Using a histogram as a legend in choropleths

Despite well known drawbacks,1 plotting parameters onto maps provides a convenient way of seeing context, patterns, and outliers. However, one of the many problems with choropleths is that the area of the regions tend to distort our perception of the value of the region. For example, in the United States, huge (in terms of land mass) counties will tend to have a greater visual impact than small counties (despite often having similar or even smaller population sizes).

One way to address this is to use a histogram as a legend on your map. The histogram then provides you with a way of showing raw counts of equal weights while the map allows you to provide the spatial context of the values.

If you know how to make a choropleth already and just want the to know how to add the histogram, scroll to the bottom. Otherwise, we’re going to make the map above from scratch.

1. Get, load, and prep the data

You can download the drug deaths data from the CDC blog post here. We will need two shape files — the 2013 county CB shape file and the 2013 state CB shape file.

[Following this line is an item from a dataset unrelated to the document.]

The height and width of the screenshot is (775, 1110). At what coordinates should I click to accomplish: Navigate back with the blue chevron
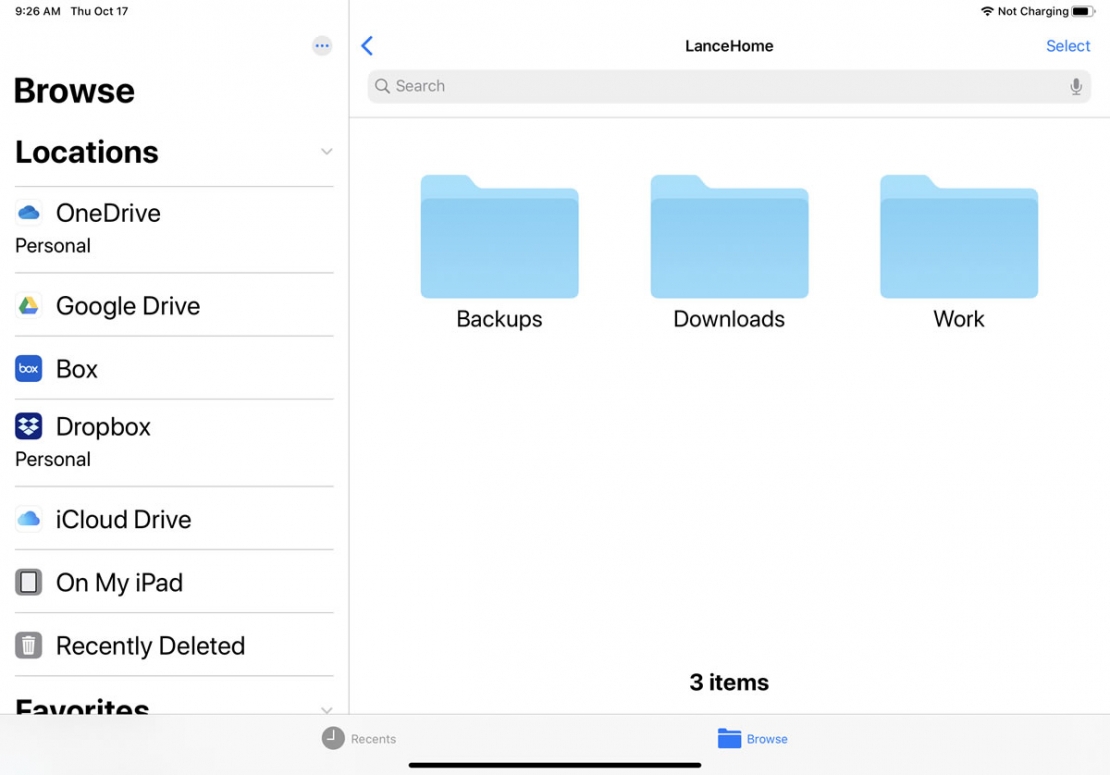coord(367,45)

## Download the drug death data from:
## https://blogs.cdc.gov/nchs-data-visualization/drug-poisoning-mortality/
## 
## Download the 2013 CB shapefiles (500k will do) for counties and states:
## https://www.census.gov/geo/maps-data/data/cbf/cbf_counties.html
## https://www.census.gov/geo/maps-data/data/cbf/cbf_state.html

## Imports ----
library(tidyverse)
library(broom)
library(rgdal)
library(viridis)
library(grid)

## Lower 48 states ----
lower_48 <-  c("09", "23", "25", "33", "44", "50", "34", "36", "42", "18", 
               "17", "26", "39", "55", "19", "20", "27", "29", "31", "38", 
               "46", "10", "11", "12", "13", "24", "37", "45", "51", "54", 
               "01", "21", "28", "47", "05", "22", "40", "48", "04", "08", 
               "16", "35", "30", "49", "32", "56", "06", "41", "53")


## Load drug poisoning data ----
county_df <- read_csv(paste0('./../original_data/NCHS_-_Drug_' , 
                             'Poisoning_Mortality__County_Trends', 
                             '__United_States__1999_2014.csv'), 
                      col_names = c('fipschar', 'year', 'state', 'st', 
                                    'stfips', 'county', 'pop', 'smr'), 
                      skip = 1)
county_df$smr <- factor(county_df$smr, 
                        levels = unique(county_df$smr)[c(10, 1:9, 11)], 
                        ordered = TRUE)


##  Import US states and counties from 2013 CB shapefile ----
##  We could use map_data() -- but want this to be generalizable to all shp.
allcounties <- readOGR(dsn = "./../shapefiles/", 
                       layer = "cb_2013_us_county_500k")
allstates   <- readOGR(dsn = "./../shapefiles/", 
                       layer = "cb_2013_us_state_500k")


## A little munging and subsetting for maps ----
allcounties@data$fipschar <- as.character(allcounties@data$GEOID)
allcounties@data$state <- as.character(allcounties@data$STATEFP)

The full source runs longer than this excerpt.